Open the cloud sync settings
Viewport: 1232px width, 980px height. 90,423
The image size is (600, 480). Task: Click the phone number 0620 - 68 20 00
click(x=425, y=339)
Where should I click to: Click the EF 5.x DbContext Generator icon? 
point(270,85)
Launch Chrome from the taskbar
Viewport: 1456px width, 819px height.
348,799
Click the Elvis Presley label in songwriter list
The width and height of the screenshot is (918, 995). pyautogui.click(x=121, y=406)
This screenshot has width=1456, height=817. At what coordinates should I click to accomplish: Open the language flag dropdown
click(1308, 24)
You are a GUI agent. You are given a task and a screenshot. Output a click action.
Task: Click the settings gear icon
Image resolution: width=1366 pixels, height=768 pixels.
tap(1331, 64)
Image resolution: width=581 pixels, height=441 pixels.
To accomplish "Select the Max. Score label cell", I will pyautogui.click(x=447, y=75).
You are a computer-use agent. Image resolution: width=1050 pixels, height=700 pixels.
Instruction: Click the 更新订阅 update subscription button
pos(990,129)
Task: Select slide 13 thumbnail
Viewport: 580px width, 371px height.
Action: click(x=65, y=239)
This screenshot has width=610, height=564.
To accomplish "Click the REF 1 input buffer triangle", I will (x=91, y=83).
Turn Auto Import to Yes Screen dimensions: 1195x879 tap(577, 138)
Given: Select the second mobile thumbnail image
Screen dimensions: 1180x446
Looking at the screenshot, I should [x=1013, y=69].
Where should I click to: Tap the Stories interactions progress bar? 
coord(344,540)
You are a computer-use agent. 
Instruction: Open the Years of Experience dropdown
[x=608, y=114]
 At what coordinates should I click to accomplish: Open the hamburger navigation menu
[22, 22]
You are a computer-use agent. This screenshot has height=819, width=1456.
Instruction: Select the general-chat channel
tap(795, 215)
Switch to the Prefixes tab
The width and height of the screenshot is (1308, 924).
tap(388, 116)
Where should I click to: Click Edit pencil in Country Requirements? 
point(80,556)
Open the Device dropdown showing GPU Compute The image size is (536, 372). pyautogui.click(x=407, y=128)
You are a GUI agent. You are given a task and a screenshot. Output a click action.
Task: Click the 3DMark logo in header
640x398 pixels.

待完成任务: 请将上面的所有条目逐行照原样抄写一遍。

练习答案:
Open the cloud sync settings
Viewport: 1232px width, 980px height. 90,423
The image size is (600, 480). Task: Click the phone number 0620 - 68 20 00
click(x=425, y=339)
Where should I click to: Click the EF 5.x DbContext Generator icon? 
point(270,85)
Launch Chrome from the taskbar
Viewport: 1456px width, 819px height.
348,799
Click the Elvis Presley label in songwriter list
The width and height of the screenshot is (918, 995). pyautogui.click(x=121, y=406)
This screenshot has width=1456, height=817. At what coordinates should I click to accomplish: Open the language flag dropdown
click(1308, 24)
You are a GUI agent. You are given a task and a screenshot. Output a click action.
Task: Click the settings gear icon
Image resolution: width=1366 pixels, height=768 pixels.
tap(1331, 64)
Image resolution: width=581 pixels, height=441 pixels.
To accomplish "Select the Max. Score label cell", I will pyautogui.click(x=447, y=75).
You are a computer-use agent. Image resolution: width=1050 pixels, height=700 pixels.
Instruction: Click the 更新订阅 update subscription button
pos(990,129)
Task: Select slide 13 thumbnail
Viewport: 580px width, 371px height.
Action: click(x=65, y=239)
This screenshot has width=610, height=564.
To accomplish "Click the REF 1 input buffer triangle", I will (x=91, y=83).
Turn Auto Import to Yes Screen dimensions: 1195x879 tap(577, 138)
Given: Select the second mobile thumbnail image
Screen dimensions: 1180x446
Looking at the screenshot, I should [x=1013, y=69].
Where should I click to: Tap the Stories interactions progress bar? 
coord(344,540)
You are a computer-use agent. 
Instruction: Open the Years of Experience dropdown
[x=608, y=114]
 At what coordinates should I click to accomplish: Open the hamburger navigation menu
[22, 22]
You are a computer-use agent. This screenshot has height=819, width=1456.
Instruction: Select the general-chat channel
tap(795, 215)
Switch to the Prefixes tab
The width and height of the screenshot is (1308, 924).
tap(388, 116)
Where should I click to: Click Edit pencil in Country Requirements? 
point(80,556)
Open the Device dropdown showing GPU Compute The image size is (536, 372). pyautogui.click(x=407, y=128)
You are a GUI agent. You are given a task and a screenshot. Output a click action.
Task: Click the 3DMark logo in header
640x398 pixels.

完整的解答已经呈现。